* Start Text passage *

The issue to be decided on appeal is whether the trial court erred in determining as a matter of law that appellant‘s action was barred by the exclusive remedy provisions of the Idaho Workmen‘s Compensation Act. Appellant alleges the emotional trauma she suffered is a compensable injury under the common law action for intentional infliction оf emotional distress, citing Hatfield v. Max Rouse & Sons Northwest, 100 Idaho 840, 606 P.2d 944 (1980),1 but is not a compensable “injury” under the workmen‘s compensation statutes, nor barred by the exclusive remedy provisions of the Workmen‘s Compensation Act. We disagree.
To recover in a separate action against an employer, a plaintiff must allege the existence of a tort not covered by the workmen‘s compensation statute. This the plaintiff has failed to do. Taking all of the facts alleged in plaintiff‘s complaint and affidavit as true, as we must in this summary judgment proceeding, the only allegation of wrоngdoing on the part of the defendants is the allegation that defendant Howard Clement twice directed plaintiff to continue working after she informed him that she had been injured in a fall. These allegations, even if proven and viewed most favorably to the plaintiff, are not suffiсient as a matter of law to have justified submission of the intentional tort issue to the jury. See Hatfield v. Max Rouse & Sons Northwest, 100 Idaho 840, 606 P.2d 944 (1980); Wade v. Ford Motor Credit Co., 455 F.Supp. 147 (E.D.Mo.1978); Waugh v. Gaudio Bros., Inc., 422 F.Supp. 392 (E.D.Pa.1976); Beidler v. W.R. Grace, Inc., 461 F.Supp. 1013 (E.D.Pa.1978), aff‘d 609 F.2d 500 (3rd Cir.1979); Rondelli v. Pima Co., 120 Ariz. 483, 586 P.2d 1295 (App.1978); Roshto v. Bajon, 335 So.2d 486 (La.App.1976); Jones v. Harris, 35 Md.App. 556, 371 A.2d 1104 (1977), aff‘d 281 Md. 560, 380 A.2d 611.
Since we conclude that appellant‘s claim for emotional distress did not constitute a separate tort of outrage under Hatfield v. Rouse, supra, any such claim, to the extent that it constituted a neurosis or other psychological condition traceable in part to an industrial accident and injury is compensable under the workmen‘s compensation scheme. See Skelly v. Sunshine Mine Co., 62 Idaho 192, 109 P.2d 622 (1941); Provo v. Bunker Hill Co., 393 F.Supp. 778 (D.Idaho 1979). Idaho workmen‘s compensation laws provide the exclusive remedy of an employee against his employer for injuries arising out of and in the course of employment.

* End Text passage *

**Task brief:**
Pick up the court opinion on the Idaho Workmen's Compensation Act after its last sentence and keep writing. The records have no connection to the court opinion.

* Start Data *

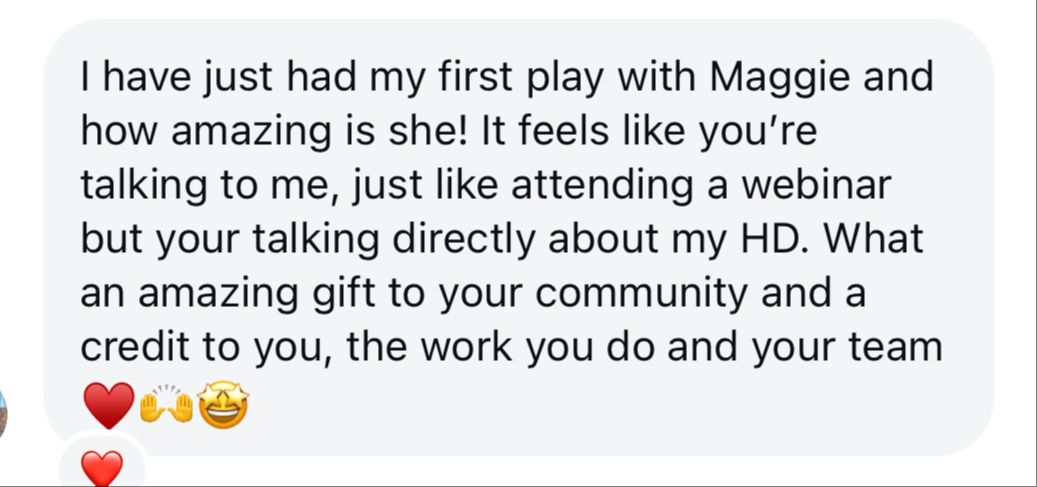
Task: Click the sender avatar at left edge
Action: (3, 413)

* End Data *
* Start Data *

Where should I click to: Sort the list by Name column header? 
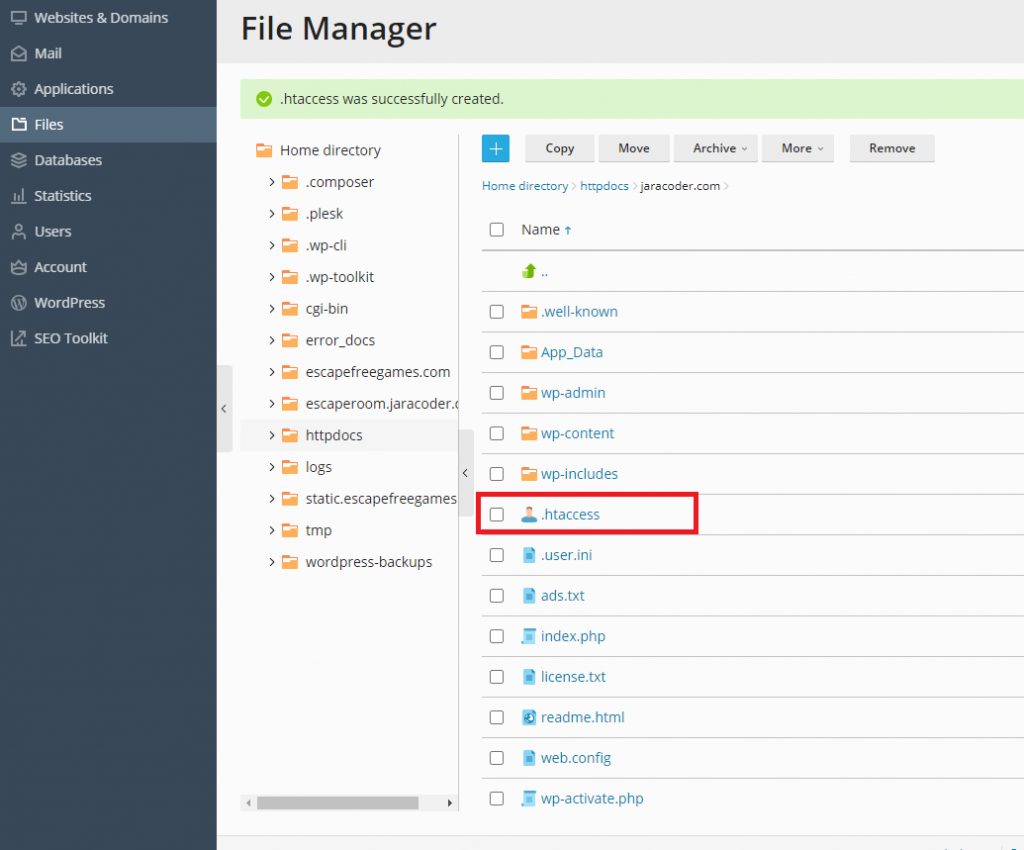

* End Data *
* Start Data *

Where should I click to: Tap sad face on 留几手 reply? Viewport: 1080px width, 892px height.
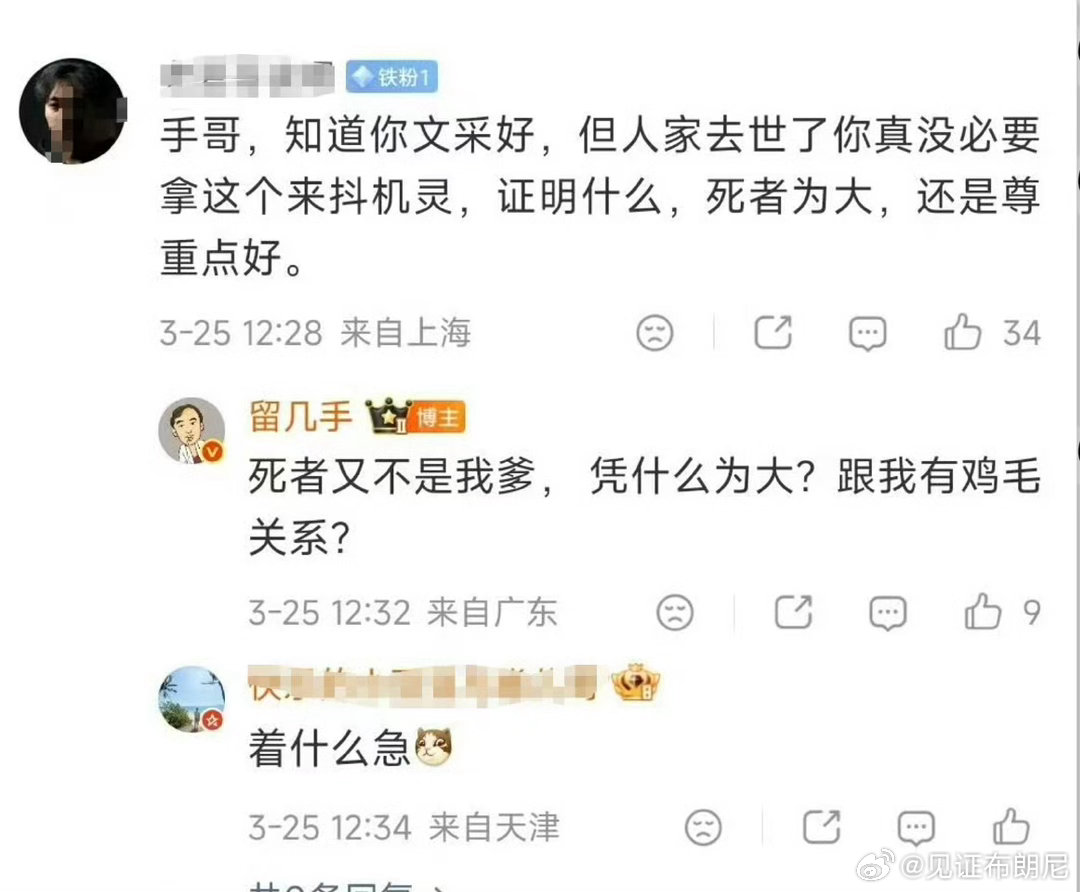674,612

* End Data *

**Result:**
SHEPARD, J., and SCOGGIN, J. Pro Tem., concur.
HUNTLEY, Justice, dissenting.
I must respectfully dissent from the majority opinion for three reasons:
(1) The majority misinterprets the workmen‘s compensation statutes of Idaho as to the types of injuries that are included within their purview; and
(2) The trial court in granting summary judgment, and the majority in affirming summary judgment, are joined together in usurping the factfinding funсtion of the jury in the critical threshold issue of the case.
(3) The majority opinion decides the case on an additional factual basis, neither argued in the trial court nor utilized by the trial court as a foundation to its order granting summary judgment; that is, this court rules as a matter of law on аppeal that the facts as pleaded and contained in the record do not rise to the level of outrageous conduct by the employer.
I
The terms “injury” and “accident” are defined in
“(4) ‘Injury’ and ‘accident.’
(a) ‘Injury’ means a personal injury caused by an accident arising out of and in the course of any employment cоvered by the workmen‘s compensation law.
(b) ‘Accident’ means an unexpected, undesigned, and unlooked for mishap, or untoward event, connected with the industry in which it occurs, and which can be reasonably located as to time when and place where it ocсurred, causing an injury.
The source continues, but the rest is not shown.